"Un gran vuelo de cuervos mancha el azul celeste.
Un soplo milenario trae amagos de peste.
Se asesinan los hombres en el extremo Este.
¿Ha nacido el apocalíptico Anticristo?
Se han sabido presagios y prodigios se han visto
y parece inminente el retorno de Cristo.
La tierra está preñada de dolor tan profundo
que el soñador, imperial meditabundo,
sufre con las angustias del corazón del mundo".
—Canto de esperanza, Rubén Darío.I
Por aquellos lares, la ciudad no se había extendido y era probable que jamás lo hiciera.
El mundo podía evolucionar, retroceder a tiempos pasados o incluso arder hasta que no quedara rastro de seres vivientes sobre su superficie, y aún así, en aquella zona, los páramos no dejarían de lucir vivos, extensos e ilimitados como el tiempo mismo. Llenos de vida a pesar de no haber posibilidad alguna de supervivencia.

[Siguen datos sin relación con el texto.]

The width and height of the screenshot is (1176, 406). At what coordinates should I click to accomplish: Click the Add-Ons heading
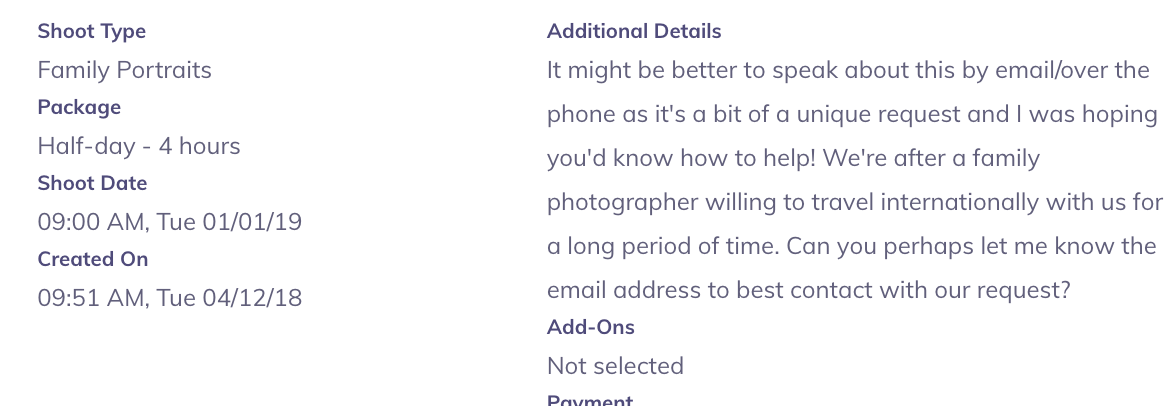[x=591, y=327]
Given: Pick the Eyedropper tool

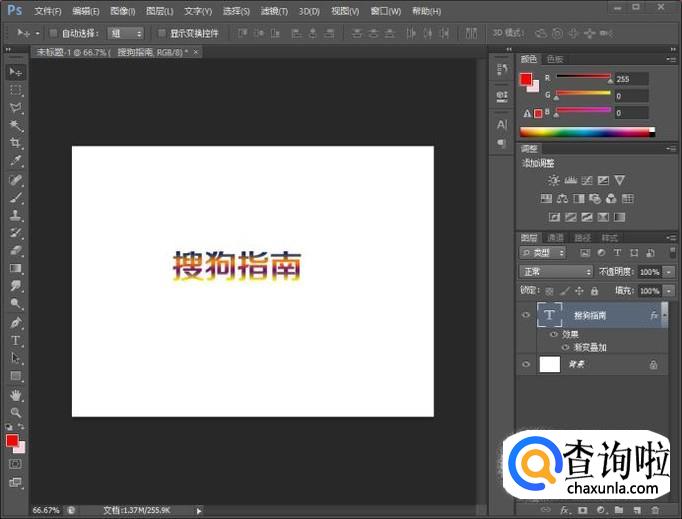Looking at the screenshot, I should (x=16, y=161).
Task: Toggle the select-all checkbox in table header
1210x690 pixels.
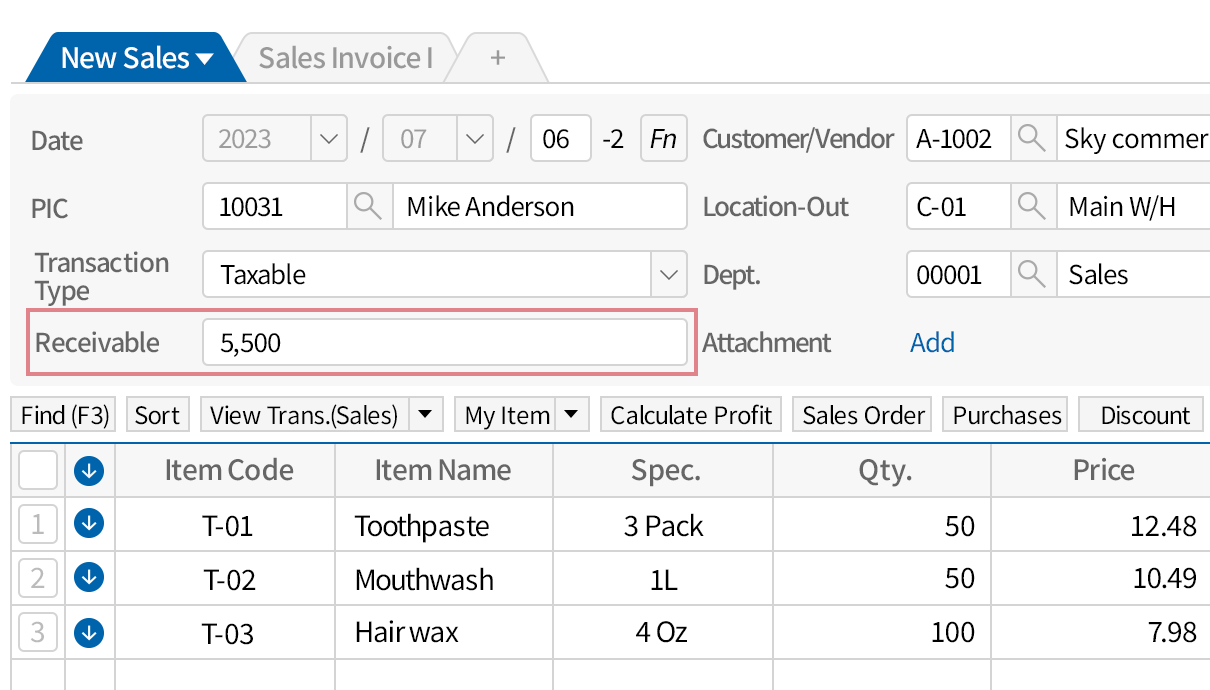Action: [x=37, y=469]
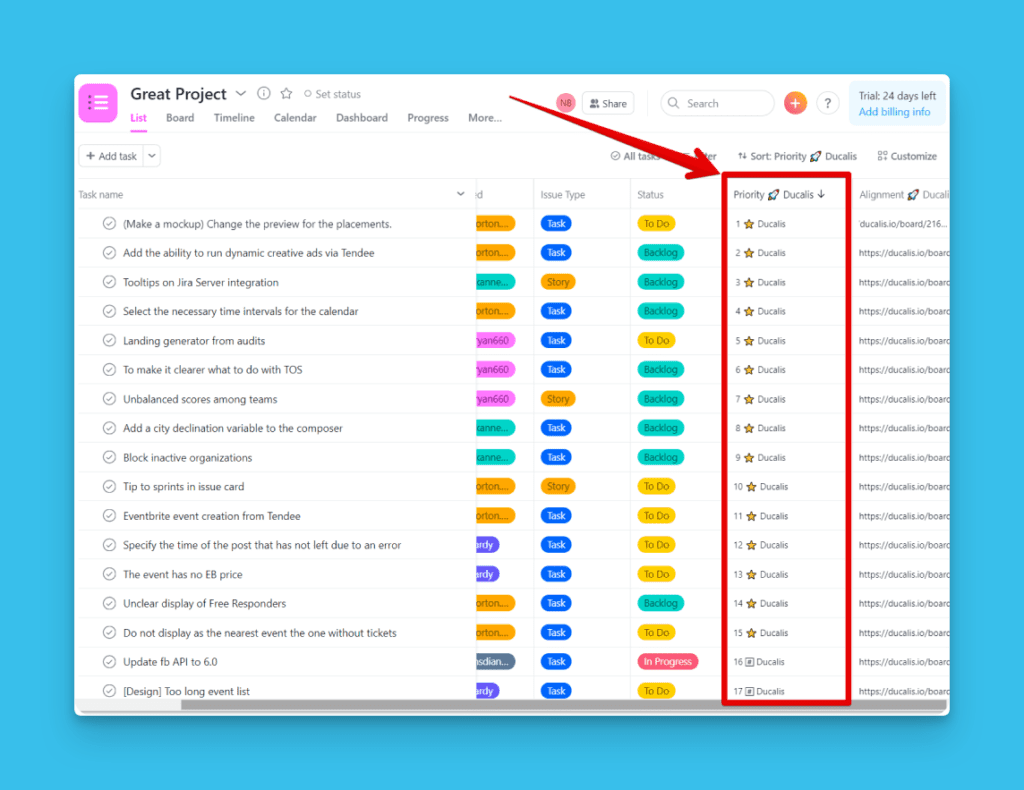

Los brezales color paja y lavanda continuarían creciendo, los prados verdes bajo la soñolienta niebla y el aroma que la suave brisa emanaba al cruzar de un lado a otro, a flores silvestres, seguiría la misma corriente hasta el final de los tiempos.
El riachuelo, con pececillos de colores, no iba a secarse nunca; la paz que la campiña transmitía a aquella gente que llegaba a caminar o a fijar la vista por sus rincones, perduraría largo rato y el árbol torcido al borde del camino seguiría floreciendo cada primavera y dando frutos cada verano.
Era un árbol verdaderamente hermoso, pero nadie se acercaba. Nadie tomaba asiento debajo de él o se recostaba a leer durante la tarde, bajo la amigable sombra, bajo la luz que cruzaba entre las ramas, las hojas y la fruta. La fruta que nadie volvería a comer.
Nadie se acercaba, por más hermoso que fuera. Emanaba algo extraño de él y causaba que nadie se acercara. Tal vez aquello era bueno, tal vez era por el bien mayor, que aquello que dormía entre sus raíces, permaneciera dormido para siempre.